Task objective —
Scan the listing for "will" and copy out each line that has it.
::::::
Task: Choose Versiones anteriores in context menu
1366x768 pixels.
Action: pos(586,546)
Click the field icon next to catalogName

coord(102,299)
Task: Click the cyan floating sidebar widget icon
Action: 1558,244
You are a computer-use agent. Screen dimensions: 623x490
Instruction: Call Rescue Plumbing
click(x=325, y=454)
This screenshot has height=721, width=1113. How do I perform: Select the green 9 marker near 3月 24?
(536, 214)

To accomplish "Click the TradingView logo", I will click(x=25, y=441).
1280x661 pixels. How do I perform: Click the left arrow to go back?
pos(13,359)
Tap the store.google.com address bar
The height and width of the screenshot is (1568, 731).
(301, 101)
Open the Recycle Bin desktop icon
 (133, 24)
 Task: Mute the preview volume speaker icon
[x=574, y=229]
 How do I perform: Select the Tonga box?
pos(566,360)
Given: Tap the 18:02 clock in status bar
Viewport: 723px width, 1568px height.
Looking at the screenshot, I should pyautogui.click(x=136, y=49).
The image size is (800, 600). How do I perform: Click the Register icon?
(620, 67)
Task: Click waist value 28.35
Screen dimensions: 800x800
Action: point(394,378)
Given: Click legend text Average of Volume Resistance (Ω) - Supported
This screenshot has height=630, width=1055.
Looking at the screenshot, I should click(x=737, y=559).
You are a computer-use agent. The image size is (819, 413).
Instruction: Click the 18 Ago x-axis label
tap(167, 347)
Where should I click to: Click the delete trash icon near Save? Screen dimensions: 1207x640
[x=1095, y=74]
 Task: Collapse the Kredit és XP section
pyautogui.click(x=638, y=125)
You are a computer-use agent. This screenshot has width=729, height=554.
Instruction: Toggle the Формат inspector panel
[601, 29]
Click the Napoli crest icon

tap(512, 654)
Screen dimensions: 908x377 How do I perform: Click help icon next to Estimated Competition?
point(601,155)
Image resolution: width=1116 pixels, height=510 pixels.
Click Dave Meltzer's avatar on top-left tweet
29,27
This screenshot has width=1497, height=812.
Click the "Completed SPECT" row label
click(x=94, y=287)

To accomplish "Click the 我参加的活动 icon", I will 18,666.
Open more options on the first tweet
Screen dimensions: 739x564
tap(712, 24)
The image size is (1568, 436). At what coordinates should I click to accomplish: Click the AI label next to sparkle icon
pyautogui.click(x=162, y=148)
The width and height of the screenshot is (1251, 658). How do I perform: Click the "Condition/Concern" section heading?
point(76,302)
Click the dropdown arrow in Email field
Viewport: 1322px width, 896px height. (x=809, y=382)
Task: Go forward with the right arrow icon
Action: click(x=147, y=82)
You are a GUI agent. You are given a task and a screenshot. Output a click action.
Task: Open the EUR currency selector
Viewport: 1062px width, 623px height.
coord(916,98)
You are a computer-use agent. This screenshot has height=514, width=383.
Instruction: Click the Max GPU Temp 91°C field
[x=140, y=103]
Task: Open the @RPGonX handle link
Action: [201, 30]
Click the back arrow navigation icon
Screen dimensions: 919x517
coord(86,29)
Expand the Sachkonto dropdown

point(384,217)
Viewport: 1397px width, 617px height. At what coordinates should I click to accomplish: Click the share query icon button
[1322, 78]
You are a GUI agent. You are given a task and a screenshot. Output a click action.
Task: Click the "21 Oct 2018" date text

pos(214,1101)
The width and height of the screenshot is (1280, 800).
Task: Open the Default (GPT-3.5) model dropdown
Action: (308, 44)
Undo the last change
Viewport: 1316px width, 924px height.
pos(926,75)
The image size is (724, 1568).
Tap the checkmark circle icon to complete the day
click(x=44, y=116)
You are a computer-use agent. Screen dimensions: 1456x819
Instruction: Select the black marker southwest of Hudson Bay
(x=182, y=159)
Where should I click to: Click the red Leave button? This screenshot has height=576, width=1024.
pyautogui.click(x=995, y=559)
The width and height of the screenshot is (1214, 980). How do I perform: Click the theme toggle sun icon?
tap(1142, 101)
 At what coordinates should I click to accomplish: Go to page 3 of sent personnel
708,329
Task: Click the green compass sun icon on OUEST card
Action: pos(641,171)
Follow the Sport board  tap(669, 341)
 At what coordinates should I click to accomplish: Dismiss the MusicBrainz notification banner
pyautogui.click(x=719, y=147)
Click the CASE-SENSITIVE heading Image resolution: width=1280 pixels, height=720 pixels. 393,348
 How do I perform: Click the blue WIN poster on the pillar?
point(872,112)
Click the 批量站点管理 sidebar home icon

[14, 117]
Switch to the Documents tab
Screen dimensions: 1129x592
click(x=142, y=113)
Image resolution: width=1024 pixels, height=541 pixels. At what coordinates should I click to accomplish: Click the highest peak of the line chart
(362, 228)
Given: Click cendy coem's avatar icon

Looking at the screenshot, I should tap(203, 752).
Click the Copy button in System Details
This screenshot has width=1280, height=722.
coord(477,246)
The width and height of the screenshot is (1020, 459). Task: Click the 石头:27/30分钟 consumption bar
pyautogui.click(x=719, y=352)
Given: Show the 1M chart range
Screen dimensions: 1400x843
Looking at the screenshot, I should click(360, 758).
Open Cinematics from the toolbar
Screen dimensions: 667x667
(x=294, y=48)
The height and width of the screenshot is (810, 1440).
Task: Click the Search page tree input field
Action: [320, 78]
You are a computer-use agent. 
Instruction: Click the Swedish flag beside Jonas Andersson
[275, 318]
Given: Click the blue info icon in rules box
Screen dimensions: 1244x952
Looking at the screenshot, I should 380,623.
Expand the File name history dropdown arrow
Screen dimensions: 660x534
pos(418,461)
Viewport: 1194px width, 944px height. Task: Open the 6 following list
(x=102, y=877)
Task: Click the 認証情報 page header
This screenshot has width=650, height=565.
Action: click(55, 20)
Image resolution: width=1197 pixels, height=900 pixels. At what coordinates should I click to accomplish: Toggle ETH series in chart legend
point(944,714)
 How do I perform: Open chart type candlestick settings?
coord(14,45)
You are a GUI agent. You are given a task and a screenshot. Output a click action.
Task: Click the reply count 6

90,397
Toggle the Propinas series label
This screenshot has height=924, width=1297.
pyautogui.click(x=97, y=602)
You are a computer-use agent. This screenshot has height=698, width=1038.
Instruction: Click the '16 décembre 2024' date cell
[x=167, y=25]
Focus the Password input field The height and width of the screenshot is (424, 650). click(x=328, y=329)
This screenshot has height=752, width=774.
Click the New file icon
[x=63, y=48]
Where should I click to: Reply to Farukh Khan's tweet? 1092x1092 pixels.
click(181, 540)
::::::
Final answer —
To accomplish "Click the TradingView logo", I will click(x=25, y=441).
To accomplish "Click the 我参加的活动 icon", I will 18,666.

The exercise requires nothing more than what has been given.